**Set of tasks**
a) Answer these from the Mari Aoba interview, one per line, marked (i), (ii), (iii):
(i) Whom did ISC2 speak to in the previous installment?
(ii) How many organizations receive Managed Security Service from JSOC?
(iii) What does Aoba's job free client IT personnel to focus on?
b) For each statement below, say yes or no according to the Mari Aoba interview, and quote the words that decide it.
(i) JSOC provides Managed Security Service to fewer than 500 organizations.
(ii) Aoba handles client inquiries.
(iii) The CISSP certification is described as the gold standard in information security.
c) Please write what comes next in the Mari Aoba interview, picking up after its final sentence.

## START Reading passage

The Certified Information Systems Security Professional (CISSP) certification is considered to be the gold standard in information security. This is so because of all the doors that certification opens to a CISSP professional. Those doors lead to many different types of positions and opportunities, thus making the information security community dynamic and multifaceted.

Mari Aoba CISSPIn support of this, ISC2 has launched a series of interviews to explore where CISSP certification has led security professionals. Last time we spoke to Chris Clinton. This installment features Mari Aoba , a security analyst at Japan Security Operation Center.

What job do you do today?

I work as a security analyst at Japan Security Operation Center (JSOC) in LAC. JSOC provides Managed Security Service to over 900 organizations. My role is to monitor and analyze logs detected by security products installed on those organizations' systems. I will alert my clients if any malicious traffic is found that adversely affects my client organizations. I also handle client inquiries and operations that block malicious traffic in the event of an incident.

What problems does your job solve?

It takes a lot of time to analyze the log of suspicious traffic. My job is to reduce the time spent on log analysis by client IT personnel so they can focus on incident response and other important tasks.

When monitoring suspicious traffic or analyzing logs in-house, IT or security personnel need to check each of the huge list of detected suspicious traffic. And What’s more, they have to not only check if it is a false positive but also judge the impact by the suspicious traffic on their environment if the traffic is suspicious.

## END Reading passage
## START Information given

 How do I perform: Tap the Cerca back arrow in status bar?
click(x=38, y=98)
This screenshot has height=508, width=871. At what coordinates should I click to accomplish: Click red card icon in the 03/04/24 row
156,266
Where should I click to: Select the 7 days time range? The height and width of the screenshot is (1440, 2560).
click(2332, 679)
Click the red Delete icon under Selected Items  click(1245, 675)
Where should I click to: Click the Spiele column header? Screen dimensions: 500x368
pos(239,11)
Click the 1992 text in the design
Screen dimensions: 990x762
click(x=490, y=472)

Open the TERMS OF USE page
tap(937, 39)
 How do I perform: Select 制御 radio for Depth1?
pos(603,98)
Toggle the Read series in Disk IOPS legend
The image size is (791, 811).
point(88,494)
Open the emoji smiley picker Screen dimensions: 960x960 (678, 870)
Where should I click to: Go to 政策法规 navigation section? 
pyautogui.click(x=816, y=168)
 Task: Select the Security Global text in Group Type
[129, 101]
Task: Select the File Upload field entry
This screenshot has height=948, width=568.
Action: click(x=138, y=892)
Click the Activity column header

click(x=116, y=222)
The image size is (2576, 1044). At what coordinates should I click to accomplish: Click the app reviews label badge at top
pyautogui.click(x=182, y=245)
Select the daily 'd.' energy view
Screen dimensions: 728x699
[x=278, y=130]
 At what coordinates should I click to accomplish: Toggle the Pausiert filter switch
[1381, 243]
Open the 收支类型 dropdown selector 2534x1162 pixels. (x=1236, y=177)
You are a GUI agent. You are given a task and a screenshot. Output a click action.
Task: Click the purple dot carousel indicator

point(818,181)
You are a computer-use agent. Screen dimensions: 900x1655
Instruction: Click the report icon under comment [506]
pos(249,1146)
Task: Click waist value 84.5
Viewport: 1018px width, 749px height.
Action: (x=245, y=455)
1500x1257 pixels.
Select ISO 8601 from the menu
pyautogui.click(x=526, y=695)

## END Information given

**Expected results**
a)
(i) Chris Clinton
(ii) Over 900 organizations
(iii) Incident response and other important tasks

b)
(i) No: "JSOC provides Managed Security Service to over 900 organizations."
(ii) Yes: "I also handle client inquiries and operations that block malicious traffic in the event of an incident."
(iii) Yes: "is considered to be the gold standard in information security"

c)
In JSOC MMS, highly-skilled log analysts perform real-time monitoring and analysis 24 hours a day, 365 days a year. And we will make an emergency call to the customer only for the problems that need to be dealt with urgently. Since the client only needs to handle incidents for emergency contact, the time and labor for log analysis can be significantly reduced.

Why did you first decide to get into cybersecurity?

During my job hunting, when I listened to the explanation of the forensic business at the briefing session of the previous company, I felt that it seemed interesting. Also, I was fascinated by the rarity that it is not a job which anyone can do. But I got into this cybersecurity field without recognition that there is such a field.

What was life like when you started out in your career in cybersecurity?

When I was a student, I never learned about security or computer science. When I first started working in cybersecurity, I didn't even know where to start learning. I had a hard time because I had no basic knowledge about IT. The seniors of the company team took the time to give me a solid education. That made me what I am now.

What was your first cybersecurity job?

My first cybersecurity job was to investigate the unauthorized removal of sensitive information using computer forensics tools in my previous job. I was responsible for the collection of evidence, investigation and report writing.

What first attracted you to consider getting a cybersecurity qualification?

I hadn’t recognized the cybersecurity field until I changed my jobs. While I had taken various training for becoming a security analyst, I felt that I lacked my knowledge of IT and security.

Because I had no chance to study cybersecurity at university, I thought it would be very effective to study for certification that would allow me to systematically learn knowledge, including what I wouldn’t have experienced in my job.

Why did you decide to undertake CISSP?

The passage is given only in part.